Ein (unechtes) Martyrium und eine (fast echte) Kaiserkrönung

    Leo III. (795–816), ein gebürtiger Römer, von labiler Natur und eher von, wie man so sagt, geringer Herkunft, beeilte sich, Karl seiner Loyalität zu versichern. Er schickte ihm mit der Wahlanzeige die Schlüssel vom vermeintlichen Grab Petri, was keine politische Bedeutung hatte; während die Übersendung des Banners der Stadt Rom, verbunden mit dem Treueeid der Römer, ein deutliches Zeichen der Unterwerfung des Kirchenstaates unter den Frankenherrscher war. Dieser seinerseits sandte seinen Hofkapellan Angilbert, den Abt von Saint-Riquier (der in wilder Ehe Karls Tochter Bertha zwei Söhne machte), nach Rom mit der Instruktion: »Mahne den Papst dringend zu ehrbarem Lebenswandel und vornehmlich zur Beobachtung der heiligen Kirchensatzungen ... Und mit allem Fleiß verweise ihn an die Ausrottung der simonistischen Ketzerei, welche den Körper der heiligen Kirche an vielen Orten befleckt, und an das, was wir beide, wie Du Dich erinnerst, öfter beklagt haben.«
    Karl hatte offenbar Grund, den Heiligen Vater »zu ehrbarem Lebenswandel« anzuhalten. Noch fataler aber wird es für den Papst gewesen sein, in einem gleichzeitig überbrachten Schreiben lesen zu müssen, wie der fränkische König die Gewichte in der abendländischen Welt verteilt, wie er sich als den Herrn sah, der ihm nichts als das Beten überließ. »Unsere Sache ist es, mit Gottes Hilfe die heilige Kirche Gottes überall vor dem Einbruch der Heiden und der Verheerung durch die Ungläubigen mit den Waffen zu verteidigen, nach außen und im Innern den katholischen Glauben zu festigen. Eure Sache, heiliger Vater, ist es, gleich Moses mit zu Gott erhobenen Händen Unsere Streitmacht zu unterstützen, damit durch Eure Gebete mit der Gnade Gottes das christliche Volk überall und immer über die Feinde seines Namens den Sieg erlange und der Name unseres Herrn Jesus Christus auf der ganzen Welt verherrlicht werde.« 32
    Leo III. erkannte Karls Oberherrschaft über den Kirchenstaat von Anfang an. Karl hatte schon früher in Kircheninterna eingegriffen, noch mehr oder weniger Kleinigkeiten verboten, den Geistlichen den Wirtshausbesuch, das Halten von Hunden, Habichten, Gauklern, den Nonnen das Schreiben von »Wonneliedern«. Sogar um den Gebrauch von Schuhen beim Gottesdienst hatte er sich gekümmert, um die Verwendung von Altarhüllen. Erst recht regelte er natürlich gewichtigere kirchliche Angelegenheiten in seinem Reich, und der Papst gehorchte so gut wie immer. Auf der Frankfurter Synode von 794 entschied Karl mit seinem Hoftheologen sogar in Glaubensfragen gegen den Papst. Auf Veranlassung des Königs erhob Leo Salzburg (798) zum Erzbistum, berief er eine Synode in Rom ein, organisierte er die Kirche in den geraubten Awarengebieten. Und als Untertan des Kaisers datierte er auch seine Münzen nach dessen Regierungsjahren.

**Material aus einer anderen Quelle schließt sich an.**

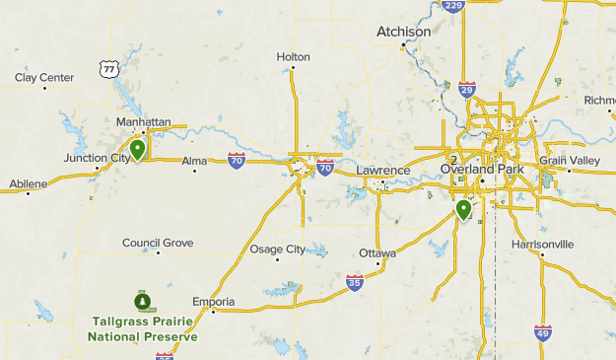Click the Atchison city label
tap(404, 32)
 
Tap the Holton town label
tap(293, 57)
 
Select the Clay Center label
tap(44, 77)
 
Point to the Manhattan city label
tap(143, 122)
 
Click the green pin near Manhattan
tap(138, 150)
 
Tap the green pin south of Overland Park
tap(462, 210)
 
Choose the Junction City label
tap(97, 158)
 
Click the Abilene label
tap(29, 183)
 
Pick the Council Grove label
tap(158, 243)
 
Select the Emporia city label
tap(214, 301)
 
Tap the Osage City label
tap(277, 250)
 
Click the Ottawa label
tap(377, 253)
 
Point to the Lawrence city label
tap(382, 171)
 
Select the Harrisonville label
tap(542, 244)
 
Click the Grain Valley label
tap(569, 160)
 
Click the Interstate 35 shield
tap(354, 283)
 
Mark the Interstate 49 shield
tap(543, 332)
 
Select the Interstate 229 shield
tap(453, 6)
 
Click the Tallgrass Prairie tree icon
tap(143, 300)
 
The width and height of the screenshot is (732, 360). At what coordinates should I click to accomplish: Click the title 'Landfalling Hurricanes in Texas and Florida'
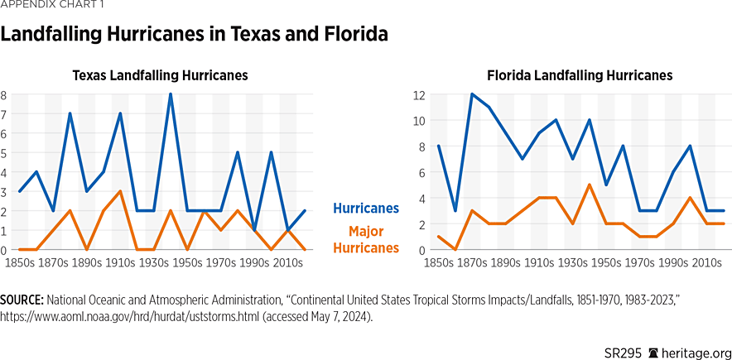pyautogui.click(x=195, y=36)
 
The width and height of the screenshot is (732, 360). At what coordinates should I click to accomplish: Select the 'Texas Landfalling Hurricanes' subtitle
pyautogui.click(x=160, y=75)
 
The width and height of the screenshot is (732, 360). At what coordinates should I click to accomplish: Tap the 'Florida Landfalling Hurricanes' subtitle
pyautogui.click(x=579, y=75)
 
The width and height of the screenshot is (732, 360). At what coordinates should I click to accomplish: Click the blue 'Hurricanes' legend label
pyautogui.click(x=366, y=209)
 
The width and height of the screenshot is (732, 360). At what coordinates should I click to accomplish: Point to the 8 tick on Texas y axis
pyautogui.click(x=4, y=94)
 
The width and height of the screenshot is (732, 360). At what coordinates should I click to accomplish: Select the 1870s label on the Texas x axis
pyautogui.click(x=53, y=262)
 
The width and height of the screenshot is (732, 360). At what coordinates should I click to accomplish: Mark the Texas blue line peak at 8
pyautogui.click(x=171, y=94)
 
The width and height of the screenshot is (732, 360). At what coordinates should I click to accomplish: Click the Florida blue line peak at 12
pyautogui.click(x=472, y=94)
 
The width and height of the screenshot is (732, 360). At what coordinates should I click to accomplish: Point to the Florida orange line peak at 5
pyautogui.click(x=589, y=185)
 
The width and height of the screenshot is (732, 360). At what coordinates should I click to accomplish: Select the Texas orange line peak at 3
pyautogui.click(x=120, y=191)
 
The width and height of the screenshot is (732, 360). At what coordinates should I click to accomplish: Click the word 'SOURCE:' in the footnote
pyautogui.click(x=23, y=298)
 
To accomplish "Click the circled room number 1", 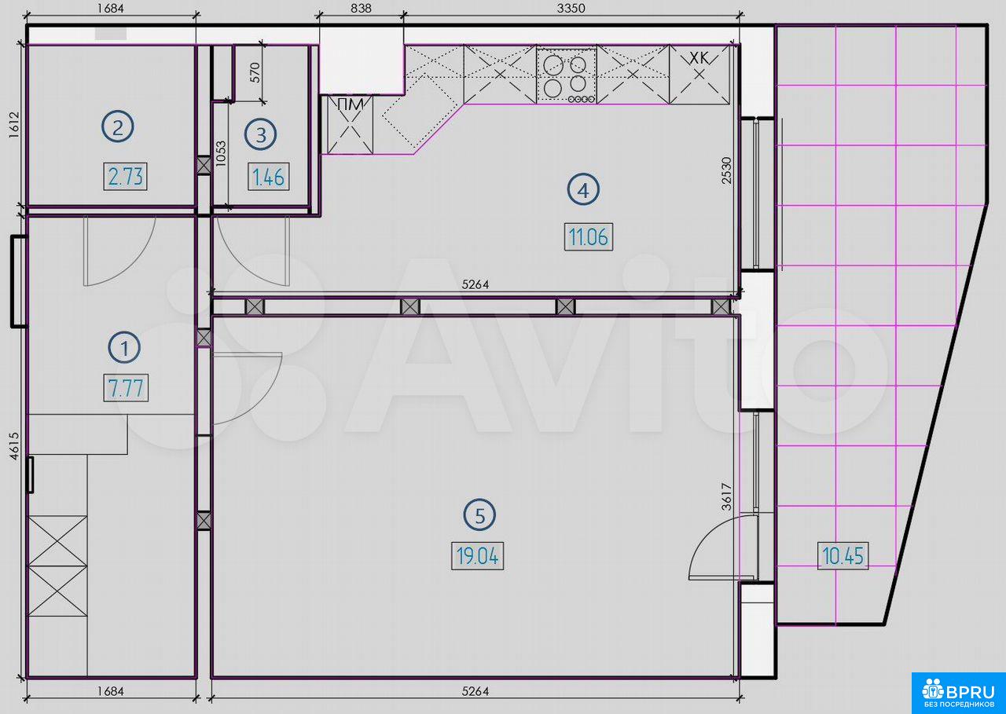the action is click(124, 348).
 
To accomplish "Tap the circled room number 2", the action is click(117, 127).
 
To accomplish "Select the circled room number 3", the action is click(260, 134).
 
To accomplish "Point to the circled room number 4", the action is click(583, 190).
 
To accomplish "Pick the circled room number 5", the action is click(479, 515).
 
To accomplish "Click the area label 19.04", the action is click(477, 556).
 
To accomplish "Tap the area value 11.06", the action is click(589, 236).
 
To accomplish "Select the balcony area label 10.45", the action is click(843, 555).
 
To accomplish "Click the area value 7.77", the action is click(126, 388).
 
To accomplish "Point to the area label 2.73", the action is click(125, 177).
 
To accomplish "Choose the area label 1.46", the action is click(269, 177).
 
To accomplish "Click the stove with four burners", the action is click(567, 75).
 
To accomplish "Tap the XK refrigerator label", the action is click(699, 57).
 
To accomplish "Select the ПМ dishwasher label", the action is click(350, 104).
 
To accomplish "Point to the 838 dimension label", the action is click(361, 8).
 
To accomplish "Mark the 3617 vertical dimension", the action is click(726, 496).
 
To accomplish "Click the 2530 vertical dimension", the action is click(726, 170).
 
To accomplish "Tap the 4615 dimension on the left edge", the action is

    Zeitlebens blieb der Papst abhängig. Dies um so mehr, als sich der rücksichtslose, machtgierige »Stellvertreter« in Rom einer starken geistlichen Opposition gegenübersah, darunter höchste Würdenträger des Hofes, Verwandte seines verstorbenen Vorgängers. Denn da mit dem weltlichen Besitz der Päpste auch deren Nepotentum groß geworden war, führte fast jeder Amtswechsel zu neuen Parteibildungen, zum Hunger des Adels nach Kirchengut und -macht.
    So auch jetzt.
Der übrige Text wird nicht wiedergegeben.